----- STORED ROWS -----
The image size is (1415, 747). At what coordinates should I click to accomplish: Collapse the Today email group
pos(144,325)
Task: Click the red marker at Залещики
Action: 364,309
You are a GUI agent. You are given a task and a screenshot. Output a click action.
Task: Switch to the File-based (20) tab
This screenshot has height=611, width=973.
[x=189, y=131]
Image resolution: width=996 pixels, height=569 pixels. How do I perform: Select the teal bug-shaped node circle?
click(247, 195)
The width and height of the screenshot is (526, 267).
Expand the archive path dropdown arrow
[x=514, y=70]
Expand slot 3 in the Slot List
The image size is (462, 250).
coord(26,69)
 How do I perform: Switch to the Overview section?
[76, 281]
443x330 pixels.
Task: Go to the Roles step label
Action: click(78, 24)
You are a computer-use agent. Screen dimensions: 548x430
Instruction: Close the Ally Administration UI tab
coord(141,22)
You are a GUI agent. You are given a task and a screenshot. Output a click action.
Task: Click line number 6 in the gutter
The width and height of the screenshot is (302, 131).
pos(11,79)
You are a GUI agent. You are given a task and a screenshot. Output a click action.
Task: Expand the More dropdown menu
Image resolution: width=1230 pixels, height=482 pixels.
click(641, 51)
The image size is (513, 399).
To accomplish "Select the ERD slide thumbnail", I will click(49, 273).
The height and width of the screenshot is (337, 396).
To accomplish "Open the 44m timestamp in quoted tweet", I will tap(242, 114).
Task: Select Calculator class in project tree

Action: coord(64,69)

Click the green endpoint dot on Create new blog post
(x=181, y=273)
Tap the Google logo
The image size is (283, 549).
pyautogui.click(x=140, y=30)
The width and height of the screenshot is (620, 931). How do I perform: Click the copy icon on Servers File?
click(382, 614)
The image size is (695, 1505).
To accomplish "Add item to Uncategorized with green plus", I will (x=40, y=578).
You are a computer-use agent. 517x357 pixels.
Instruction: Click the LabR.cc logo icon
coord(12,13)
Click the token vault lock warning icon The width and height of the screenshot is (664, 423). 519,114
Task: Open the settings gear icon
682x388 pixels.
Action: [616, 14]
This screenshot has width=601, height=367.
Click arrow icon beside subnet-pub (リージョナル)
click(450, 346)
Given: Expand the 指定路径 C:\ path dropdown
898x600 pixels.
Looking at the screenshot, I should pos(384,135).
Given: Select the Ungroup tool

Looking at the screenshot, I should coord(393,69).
-----
» **WORK TO COMPLETE**
Starting at the line that contains "The height and" and ending after the line that contains "click(382, 614)", rewrite the material with "Google logo" replaced by "Google icon" and everything else left as it is.

» **FULL OUTPUT**
The height and width of the screenshot is (337, 396).
To accomplish "Open the 44m timestamp in quoted tweet", I will tap(242, 114).
Task: Select Calculator class in project tree

Action: coord(64,69)

Click the green endpoint dot on Create new blog post
(x=181, y=273)
Tap the Google icon
The image size is (283, 549).
pyautogui.click(x=140, y=30)
The width and height of the screenshot is (620, 931). How do I perform: Click the copy icon on Servers File?
click(382, 614)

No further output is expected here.